Должно быть, стоила, потому что никто даже не заикнулся о том, чтобы возвращаться назад. Впрочем, к парме и ко всем трудностям, связанным с пребыванием в ней, трое из четверых были привычны. О Косяке, проработавшем в лесничестве двадцать лет, нечего и говорить. Макарона же всю жизнь прожил в большом поселке Усть-Нем на берегу Вычегды и совсем не понаслышке знал, что такое рыбалка и утиная охота. До посадки он прошел через парму не одну тысячу верст. Так же, как и Леха Лиса, который хоть и был этапирован на Вымь из Воркуты, но детство и отрочество провел в небольшой деревушке в Архангельской области.
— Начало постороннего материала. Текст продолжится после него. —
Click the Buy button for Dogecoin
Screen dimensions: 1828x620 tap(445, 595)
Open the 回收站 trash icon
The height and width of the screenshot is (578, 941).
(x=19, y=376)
Только Егорша в этом плане выпадал из их компании. Бывший таксист из Коломны, он до этапа видел тайгу только по телевизору. Но такой человек Егорша, что не привык жаловаться и ныть. Никогда не теряющего хладнокровия и не испытывающего чувства страха в самых геморройных ситуациях, порой жестокого и беспощадного, его опасались даже блатные. Если бы он пожелал, то смог бы набрать на зоне весомый авторитет. Но Егорша никогда не претендовал на звание лидера. Держась постоянно особняком, не войдя ни в одну из «семей», он был полностью удовлетворен таким положением вещей, и порой зеки могли не услышать от него ни единого слова несколько дней подряд.
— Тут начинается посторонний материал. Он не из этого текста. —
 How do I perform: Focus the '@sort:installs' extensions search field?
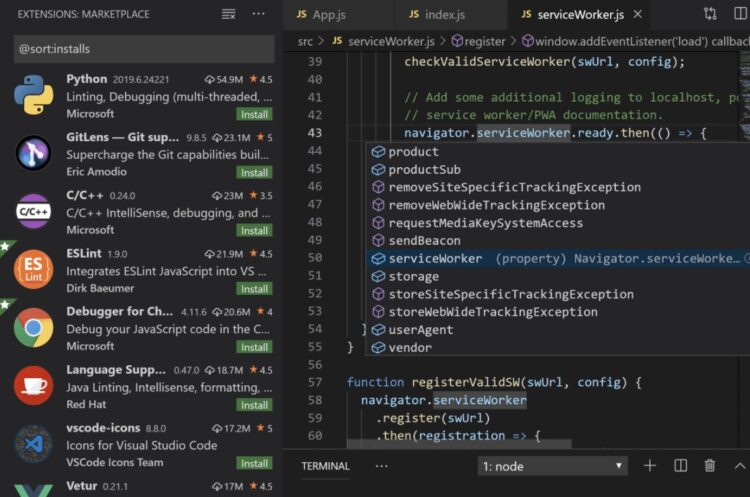(x=144, y=49)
Угодил он на кичу, кинув на бабки и на рыжье своего пассажира – упакованного лоха, пьяного в дрова, который потом и вспомнить не смог бы, кто снял с него дорогие котлы и золотой болт, конфисковал из кармана лопатник с двумя штуками баксов, а потом выкинул клиента из машины у какого-то пустыря. Подобное с пьяными пассажирами Егорша проделывал и раньше. Но на этот раз не подфартило. Оказалось, что баба, провожавшая ограбленного мужика до такси, какого-то хрена зарисовала номер машины. А сам пассажир оказался каким-то большим мусорским начальником. Короче, когда во время обыска на квартире менты изъяли из ящика письменного стола и часы, и болт, и лопатник, Егорша понял, что в несознанку идти бесполезняк. И начал колоться. А уже через полгода был осужден и явно с подачи терпилы ушел по этапу в захудалую зону, затерявшуюся в глухой тайге в верховьях Выми…
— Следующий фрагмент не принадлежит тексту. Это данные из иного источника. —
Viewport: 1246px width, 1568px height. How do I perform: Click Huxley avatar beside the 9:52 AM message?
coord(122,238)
Выспаться все-таки удалось. Слишком измучены были зеки походом через сузем, чтобы обращать внимание даже на пронизывющий холод, и все четверо сладко щемили несколько часов краду. А потом снова перли через тайгу, сами не зная, куда. Сами не зная, зачем. И, как оказалось, не зря. Зековская судьба не оставила их без внимания и ближе к ночи подогнала им такой фарт, как двое скрытников-нетоверов, устроившихся на отдых у небольшого костра.